The response to the government’s pre-Budget announcement has not been warm. Finance minister Nicola Willis set out plans last week to cut 8,700 public service jobs across around 40 core agencies by 2029, saving $2.4 billion – with artificial intelligence named as the mechanism to fill the gaps. Critics, economists and AI experts have spent the days since asking two blunt questions: does the government know what a pivot to AI really entails, and has anyone actually worked out what this will cost?

The announcement framed AI as a “basic expectation” across government departments. As Emily Broadmore – a former political adviser and workforce transformation strategist – writes in The Post (paywalled), the plan makes sense in principle. The problem is the execution, and whether those in charge know enough to drive the strategy in the right direction. After all, “the people ordering a transformation of our public service,” she writes, “just admitted they are using the most powerful tools ever created to… edit speeches.”

The bill

Talking to RNZ’s Phil Pennington, University of Auckland law and technology professor Alexandra Andhov foresaw significant costs that are likely to eat into that $2.4b figure. Enterprise-scale AI is not a one-off purchase: it comes with ongoing licence fees, model upgrades, and the costs of auditing and oversight. “The costs that we pay for AI today are heavily subsidised while the AI companies are trying to capture as much of the market,” she noted. “These are not the real costs that AI will cost.” In parliament, digitising government minister Paul Goldsmith said he didn’t have any figures on the estimated rollout and licensing costs, nor seen a cost-benefit analysis.

Andhov raised a second concern: almost all the AI the government is likely to use is built by American companies, and the money spent on it will leave the country.

The know-how

Even if the costs stack up, a deeper problem remains: does the government understand what it’s doing? Broadmore argues that the announcement conflates two very different things. Yes, AI will compress certain kinds of work – things like first drafts, briefings and standard comms copy – and “if this is done properly, this new leaner, sharper workforce will significantly outperform the way our public service currently operates”.

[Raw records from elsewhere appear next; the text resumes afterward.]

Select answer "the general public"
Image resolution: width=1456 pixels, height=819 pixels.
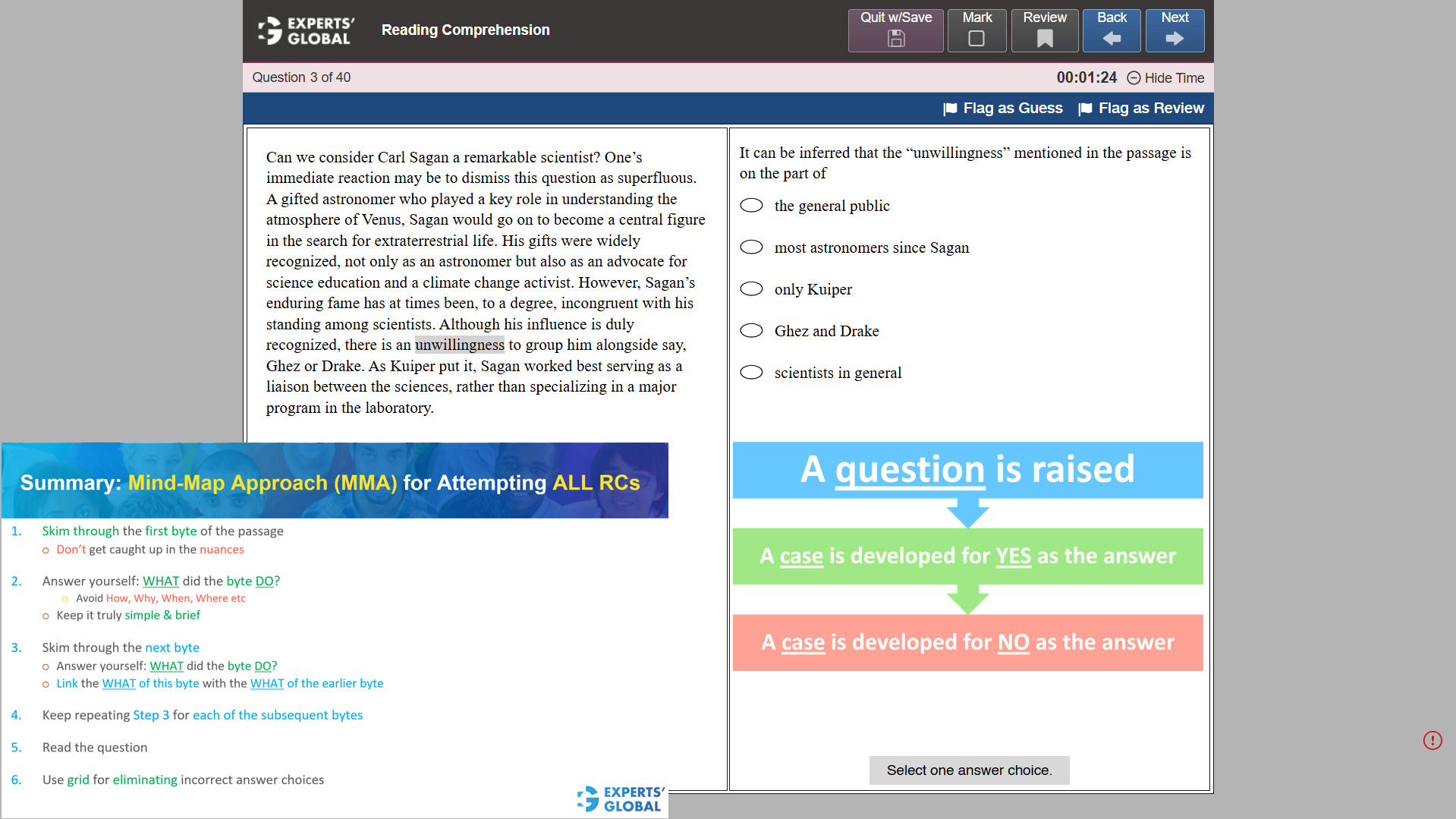pyautogui.click(x=751, y=206)
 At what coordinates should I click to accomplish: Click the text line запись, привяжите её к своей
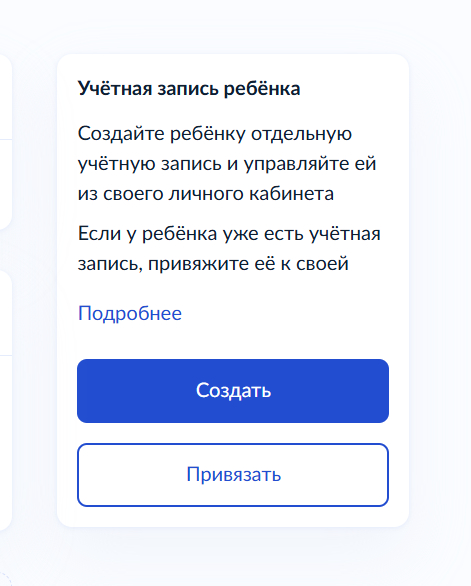point(213,264)
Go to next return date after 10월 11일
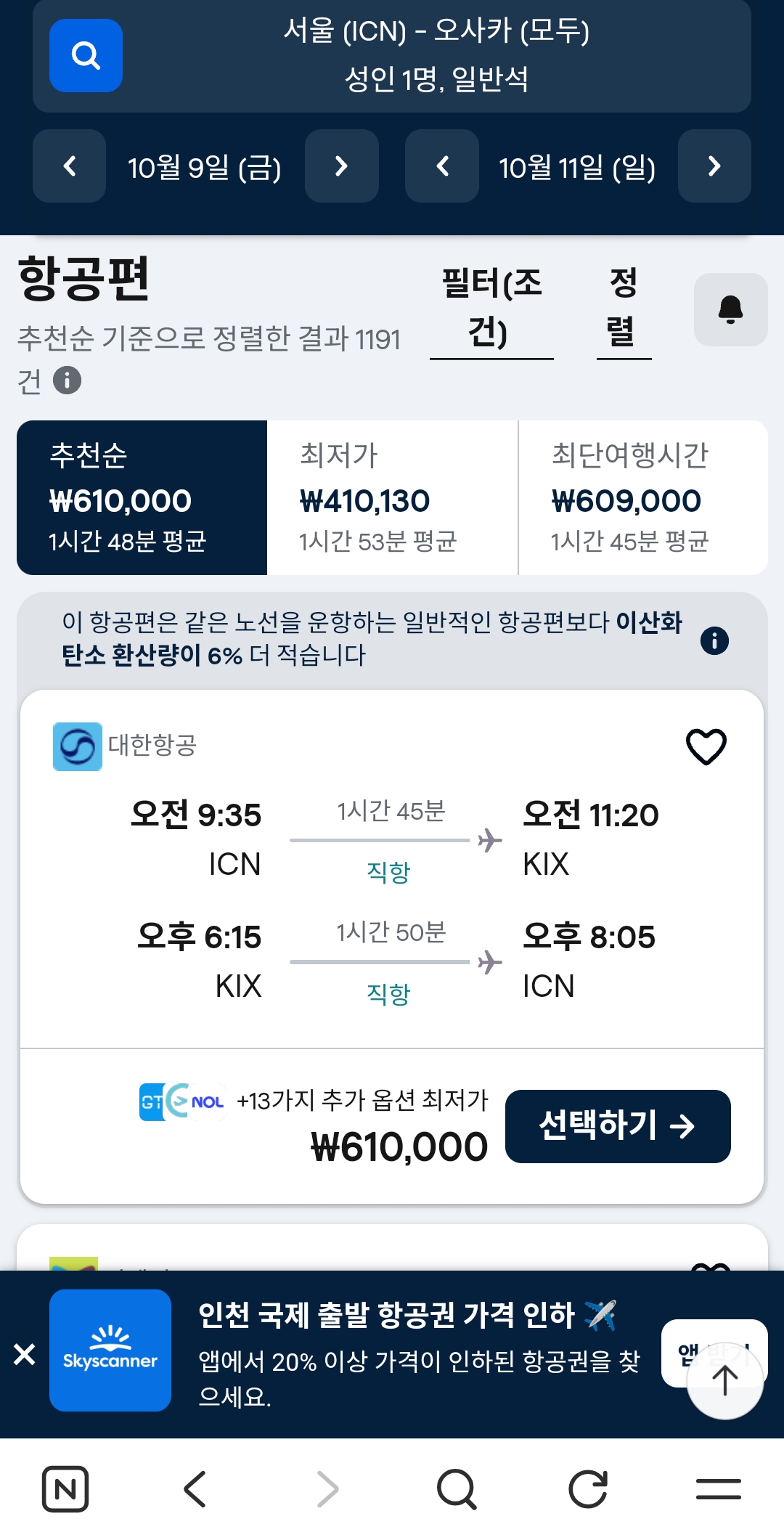 [x=714, y=166]
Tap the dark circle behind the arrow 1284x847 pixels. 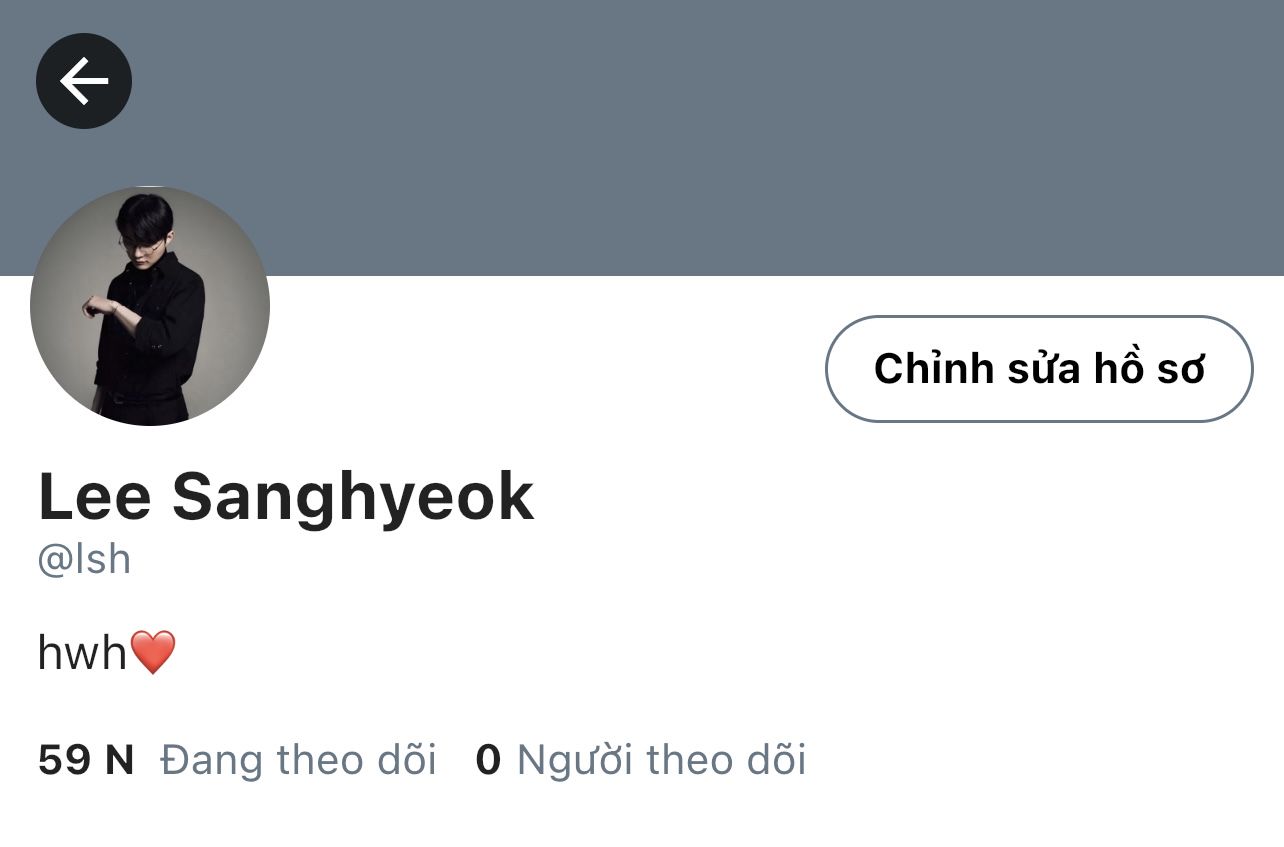pos(84,81)
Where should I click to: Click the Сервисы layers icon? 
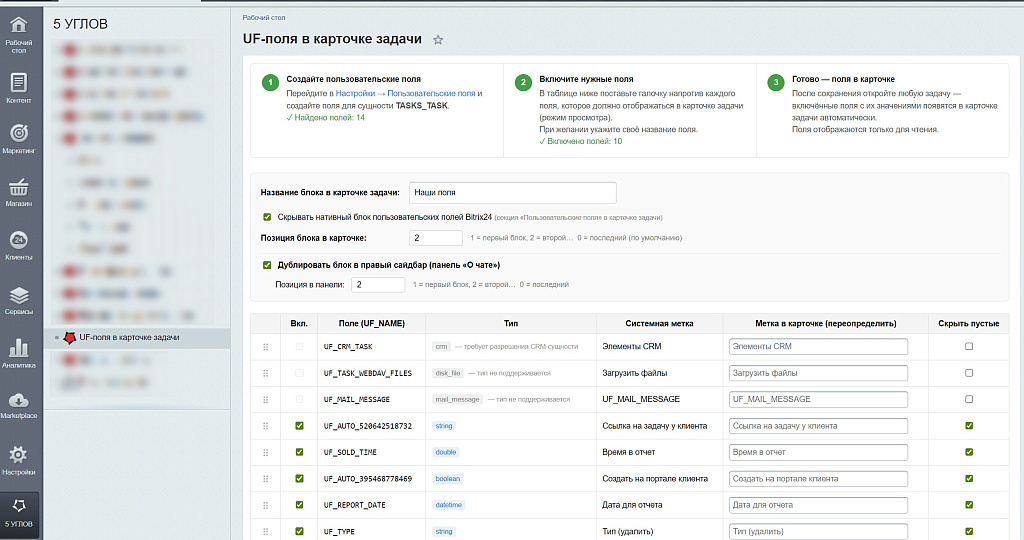pos(19,296)
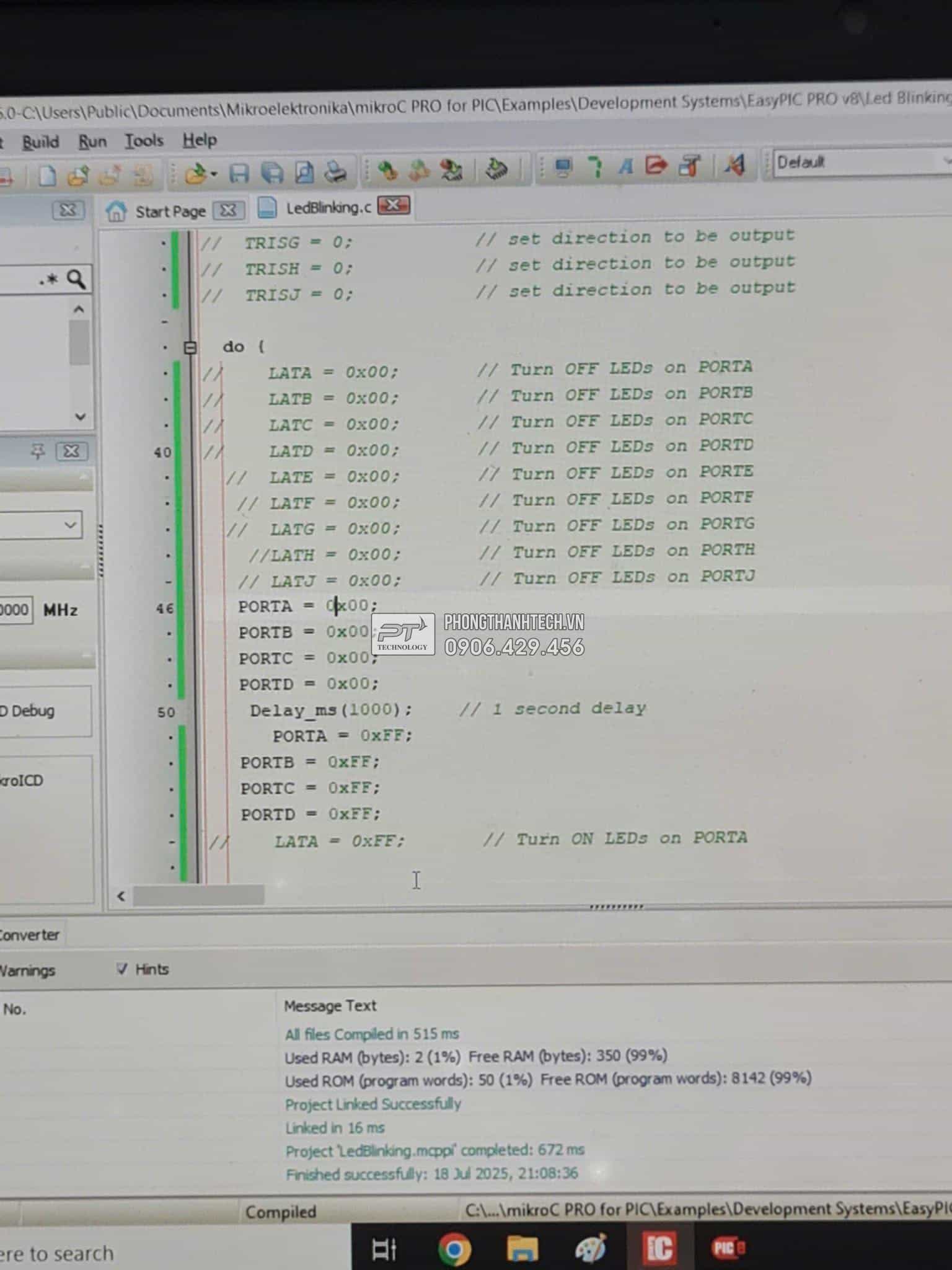Image resolution: width=952 pixels, height=1270 pixels.
Task: Click the monitor icon in the toolbar
Action: pyautogui.click(x=563, y=167)
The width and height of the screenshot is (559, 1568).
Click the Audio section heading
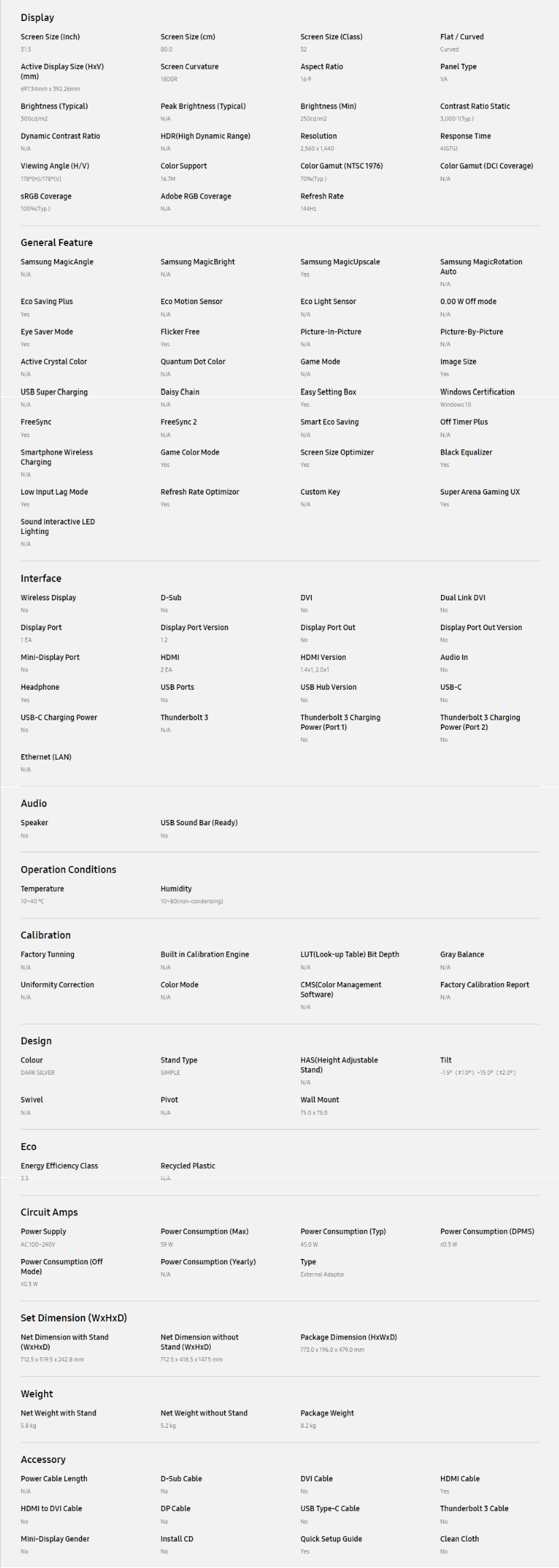coord(34,803)

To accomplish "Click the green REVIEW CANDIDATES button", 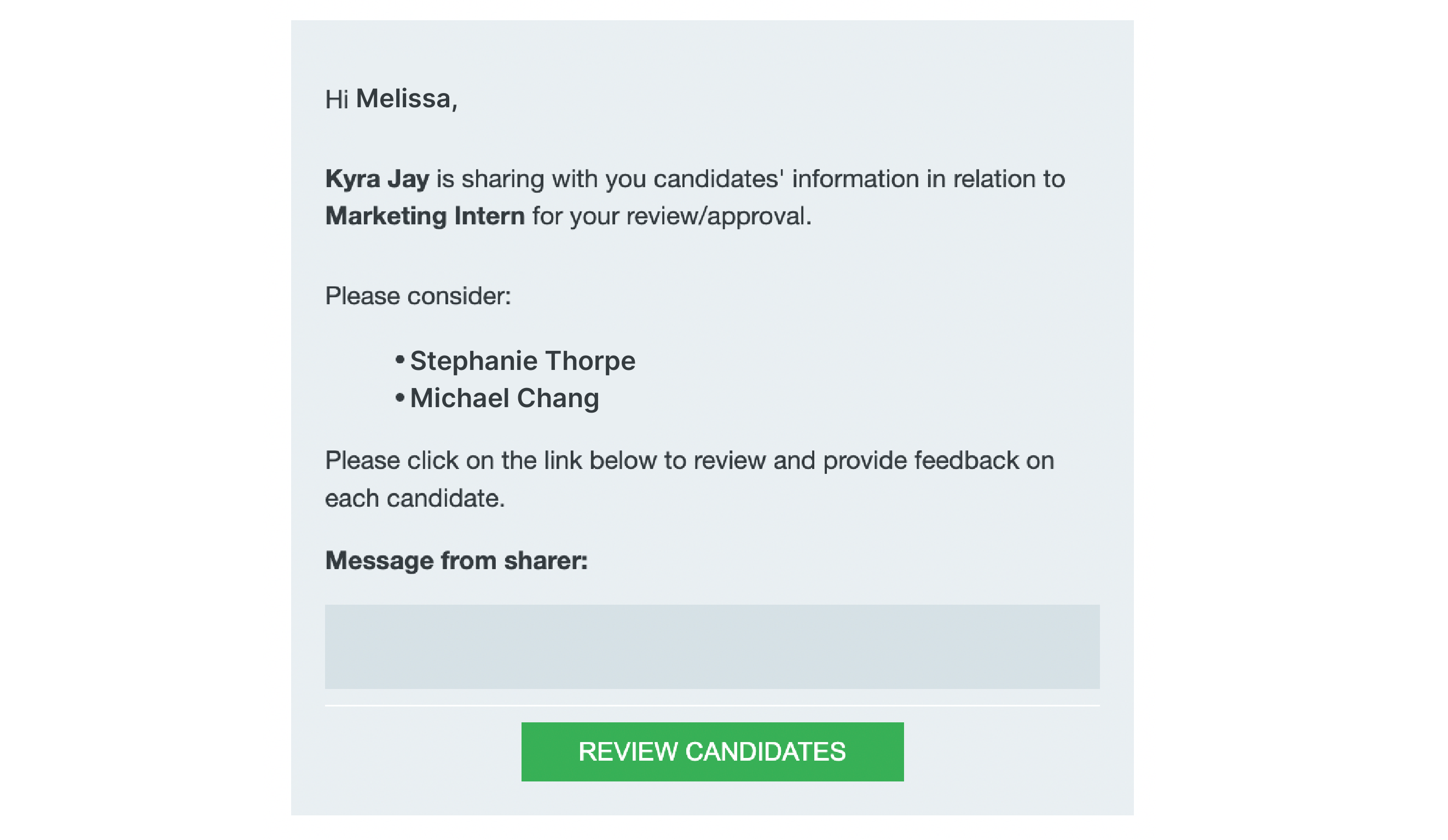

But the government doesn’t seem to have grappled with what that means for the traditional career pipeline. “The grad policy adviser learned to read political risk by drafting OIA responses,” she writes, by way of example. If that entry-level work disappears, so does the experience base that leads junior staff into senior management.

The rules (that don’t exist)

Then there is the question of how AI use in the public sector should be regulated. New Zealand’s only government guidelines, released last year, are voluntary. Asked about this by Newsroom’s Fox Meyer, Goldsmith rejected a suggestion that rules should be put in place before the AI transformation got underway.

His position is quite different to the approach in Australia, where a chief AI officer is employed by every federal department. Writing in Newsroom, Andhov notes that in NSW, every agency must complete a risk assessment before deploying AI, with high-risk systems listed on a public register. The New Zealand government has none of that.

The risk of getting it wrong is not theoretical, Andhov says, pointing to crises like the Dutch childcare benefit scandal, in which an automated fraud-detection system resulted in tens of thousands of families being falsely accused of cheating, causing people to lose their homes and children to be taken into care. “‘We’ll use more AI’ is not a budget line,” she writes. “It is a major policy decision, and right now it is being made without the basic safeguards.”